Agarró a Lucy, pero se le escapó. Entonces se enfrentaron exactamente como dos gallos que finalmente han reunido valor para darse picotazos. Empezaron a dar vueltas por la habitación agitando los brazos como alas. El albornoz de Ma y la falda de Lucy volaban como plumas sueltas. Saltaron en círculo durante tanto tiempo que parecía que estuvieran subidas en un tiovivo. Entonces empezaron a tirarse del pelo con las manos. Nunca antes había oído tantos gritos. Justo entonces los ojos de mi viejo se empezaron a acostumbrar a la luz y las pudo ver. Su cabeza daba vueltas y se perdía parte del espectáculo.
Ma y Lucy siguieron peleándose en la habitación, luego cruzaron la puerta y salieron al pasillo. Allí la refriega continuó. Mientras, mi viejo cruzó a trompicones la habitación y buscó una silla. Cogió la primera que encontró. Era la mecedora de respaldo alto de Ma, la silla que utilizaba para coser y descansar.
Para entonces la escaramuza proseguía en el porche principal. Mi viejo cerró con llave la puerta que daba a la entrada. Esa puerta era gruesa y tenía una cerradura de golpe y un pasador.
—Es inútil hablar, hijo —dijo sentándose en la cama y sacándose los zapatos—, no hay nada en el mundo como un par de hembras peleando. A veces…

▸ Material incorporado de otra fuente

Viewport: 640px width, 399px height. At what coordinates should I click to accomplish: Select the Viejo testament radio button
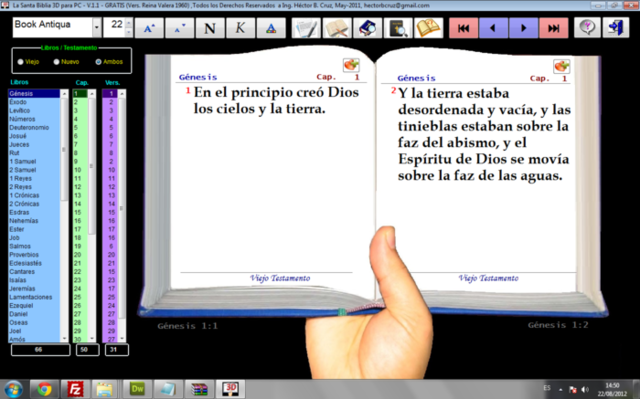[x=20, y=62]
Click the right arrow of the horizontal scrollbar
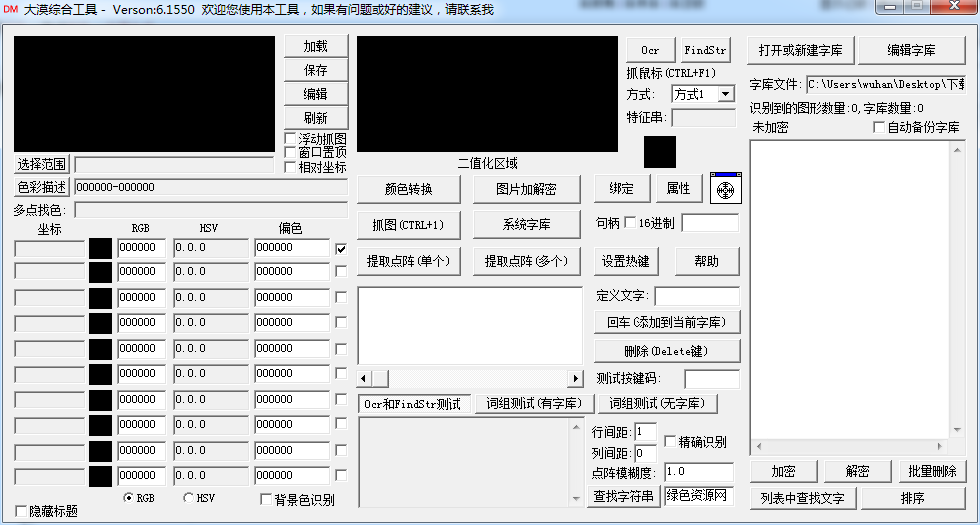The height and width of the screenshot is (525, 980). pos(575,378)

Metió los zapatos debajo de la cama y apagó la luz. Buscó a tientas alrededor de la cama hasta que encontró la mecedora de Ma. Pude oír el crujir de la madera mientras arrancaba los travesaños. Se tapó con las mantas y empezó a hacer pedazos la mecedora. Los pedazos los iba lanzando al fuego. De vez en cuando daban contra la repisa y a menudo también contra la pared.
Para entonces Ma y Lucy habían hecho que los perros empezaran a ladrar de nuevo. Debían de estar prosiguiendo la escaramuza en el patio, porque no las pude oír en el porche.
—A veces, hijo —dijo mi viejo—, a veces me parece que el buen Dios nunca debería de haber creado a la mujer.
Me acurruqué bajo las mantas y encogí las piernas apretándolas muy fuerte, deseando que mi viejo se quedara en casa siempre en lugar de largarse de nuevo.
Mi viejo arrancó el respaldo de la mecedora y la arrojó en medio de la oscuridad a la chimenea. Primero dio al techo y luego a la repisa. Luego procedió a hacer pedazos el asiento.
Me gustaba mucho estar con él en la oscuridad de la habitación.